Residential Propane Safety
Propane is used by millions, not just at home, but also in businesses around the world. Many different commercial settings rely on propane to power heating, cooking, auto, forklift, and machinery operations daily.
Due to its clean, affordable, and accessible qualities, propane is the fuel choice in many regions. Beyond the reach of natural gas mains, propane is frequently used in business operations for its quick, easy transport qualities. In addition, propane is the third most popular vehicle fuel worldwide.
The United States government named propane a clean fuel as part of the 1990 Clean Air Act, and many businesses now choose propane when making the choice to "go green".

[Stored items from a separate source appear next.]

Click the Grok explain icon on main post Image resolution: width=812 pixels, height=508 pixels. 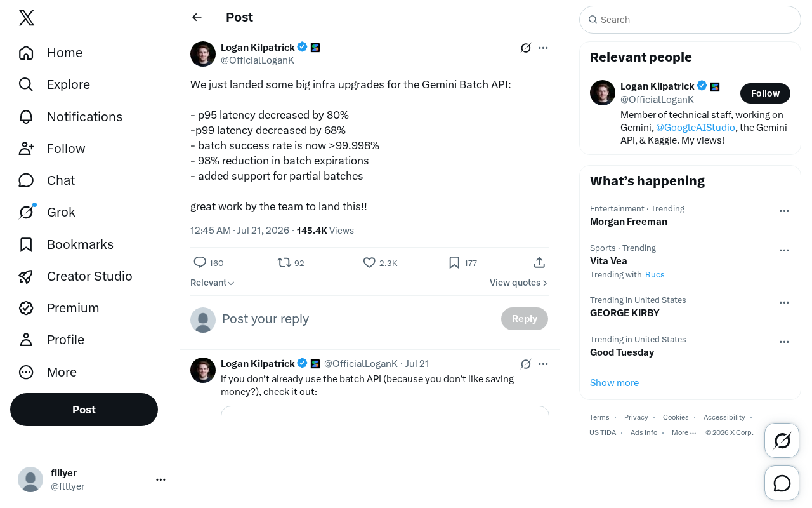tap(525, 48)
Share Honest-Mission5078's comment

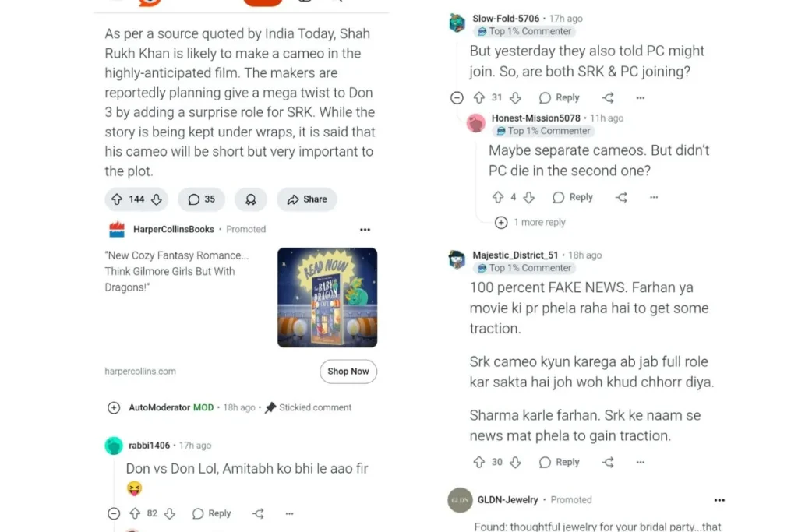click(x=621, y=197)
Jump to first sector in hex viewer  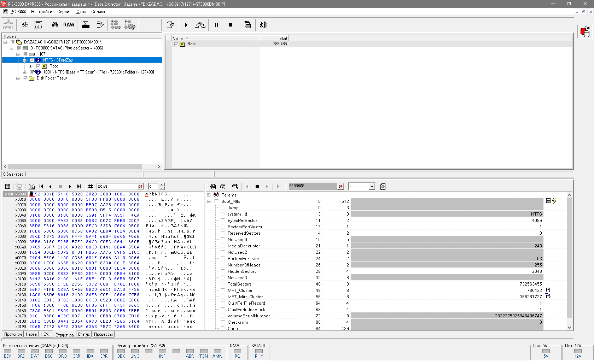(x=41, y=187)
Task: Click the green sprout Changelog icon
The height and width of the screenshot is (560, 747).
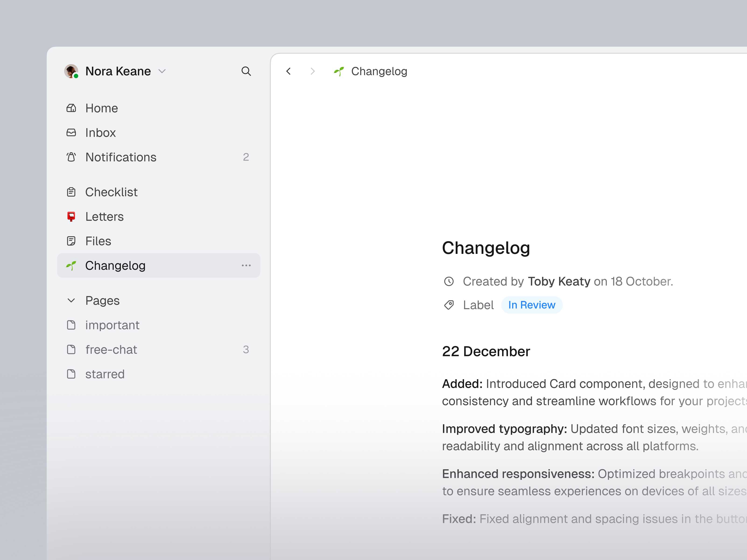Action: [72, 265]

Propane is the growing choice of many businesses on the road, on the farm, and at work.
HOW CAN I KEEP MY HOME SAFE WHEN I AM AWAY FOR AN EXTENDED PERIOD?
If you're leaving your home for an extended period, consider closing all propane supply valves. This includes the main gas supply valve on the propane tank as well as gas supply valves located near individual appliances. WHEN YOU RETURN to your home after an extended absence, contact your propane retailer or a qualified service technician to conduct a leak check before the propane is turned on and to re-light the pilot lights.

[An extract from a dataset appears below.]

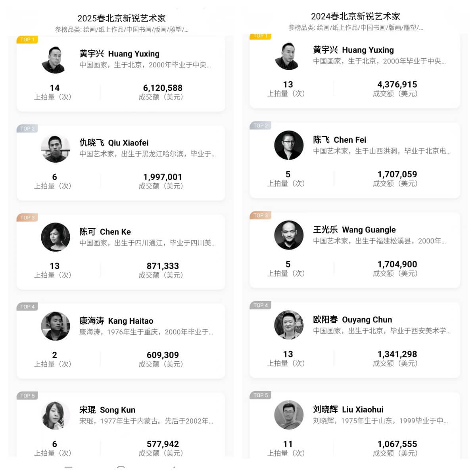The height and width of the screenshot is (476, 476).
Task: Click the TOP 3 badge on Wang Guangle's card
Action: (261, 215)
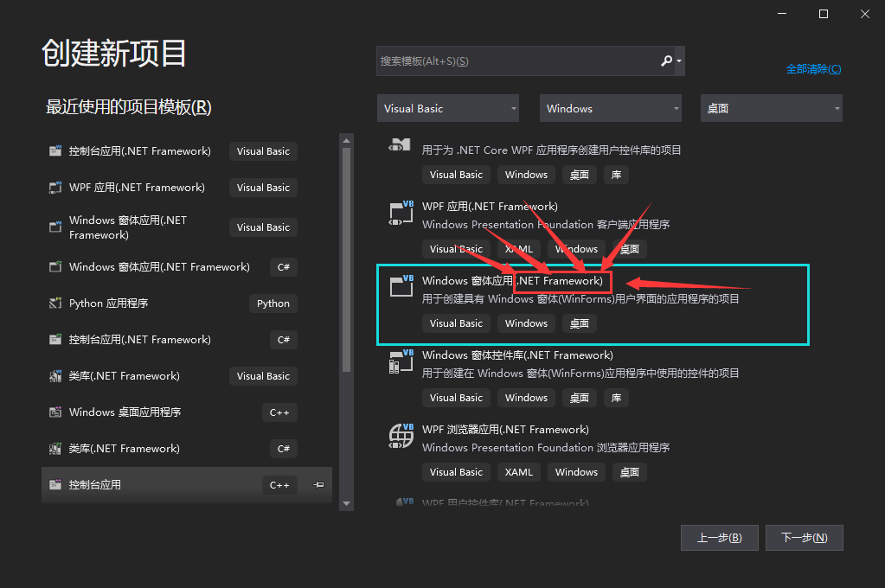
Task: Click the WPF 应用 VB icon in template list
Action: pyautogui.click(x=401, y=213)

IF YOU LIGHT A PILOT LIGHT YOURSELF, YOU ARE TAKING THE RISK OF STARTING A FIRE OR AN EXPLOSION. MANY SERIOUS INJURIES OCCUR WHEN PEOPLE ATTEMPT TO LIGHT PILOT LIGHTS. PROCEED WITH GREAT CAUTION AND FOLLOW THESE RULES:
Carefully follow all of the manufacturer's instructions and warnings concerning the appliance.

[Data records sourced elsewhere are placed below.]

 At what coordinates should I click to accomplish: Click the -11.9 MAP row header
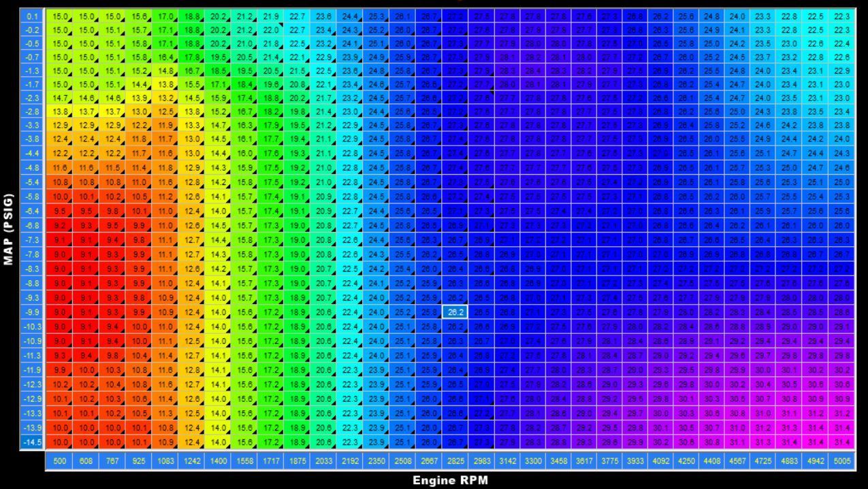point(32,371)
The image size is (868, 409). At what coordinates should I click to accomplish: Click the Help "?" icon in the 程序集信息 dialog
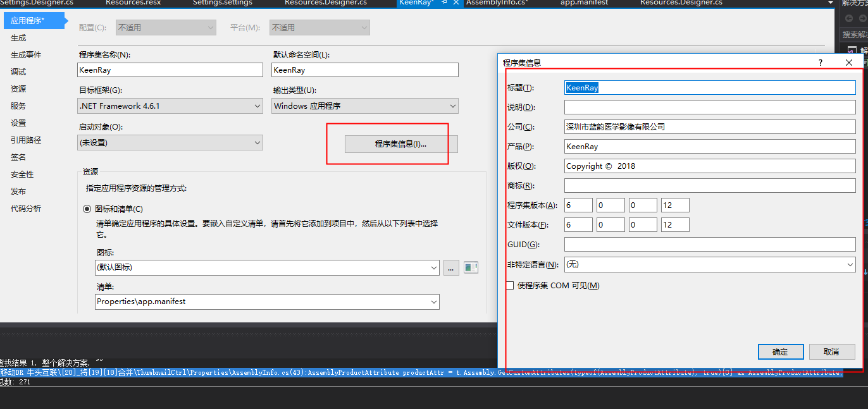coord(820,63)
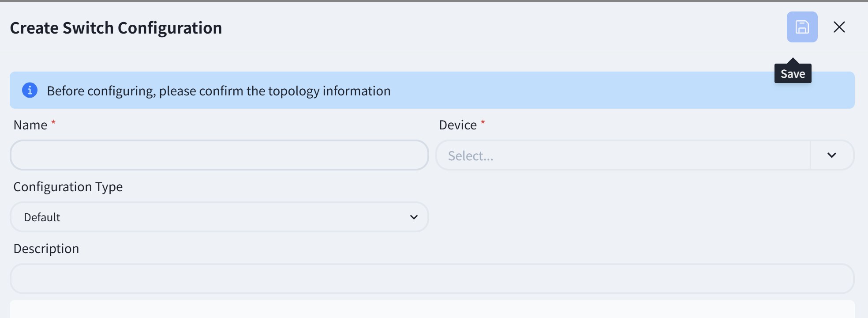Image resolution: width=868 pixels, height=318 pixels.
Task: Click the red asterisk beside Device
Action: click(x=483, y=122)
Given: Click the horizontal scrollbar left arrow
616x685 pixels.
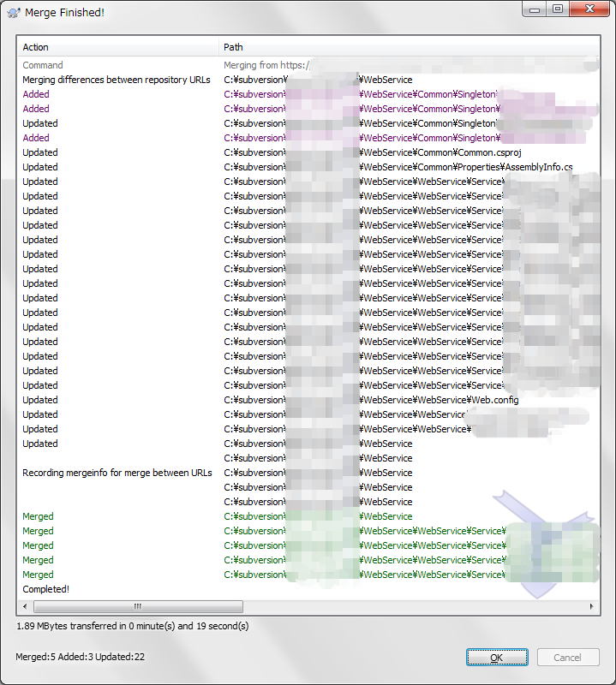Looking at the screenshot, I should (x=23, y=606).
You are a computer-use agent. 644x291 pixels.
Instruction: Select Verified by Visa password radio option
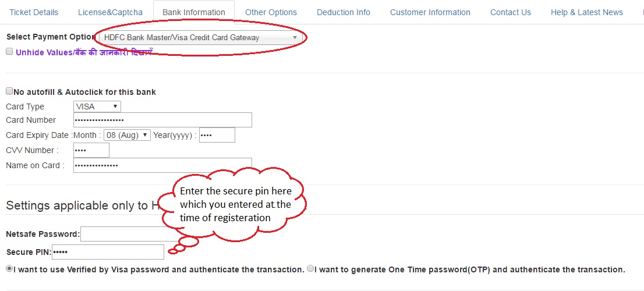9,269
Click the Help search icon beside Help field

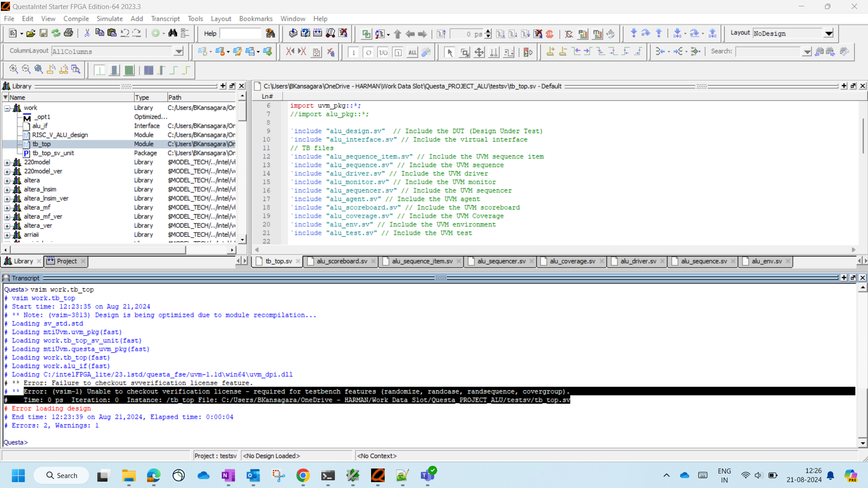270,33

If the appliance is in a basement or closed room, thoroughly ventilate the area before lighting the pilot.
DO NOT smoke or have any source of ignition (such as flames or spark-producing materials) in the area before lighting the pilot.
Be especially alert for the smell of propane. Sniff at floor level before lighting a pilot.
IF YOU SMELL GAS, DO NOT LIGHT THE PILOT LIGHT.
DO NOT allow any extra or unnecessary people (especially children) to remain in the room or area of the building where you are lighting a pilot.
DO NOT try to light pilot lights in any area where other odors may make it difficult for you to detect the smell of a propane leak.
DO NOT light the pilot if a musty or damp smell persists. These conditions can mask the smell of propane.
DO NOT apply force or use tools on the pilot light or its control. This could cause damage that leads to gas leakage. Use only your hands to operate knobs, switches, or buttons.
DO NOT attempt to let air out of gas lines by opening a valve or fitting inside a building or enclosed space. You may release gas and not be able to smell it.
DO NOT apply oil to a sticky knob or button on a gas control valve. Oil can cause the control valve mechanism to stick and malfunction.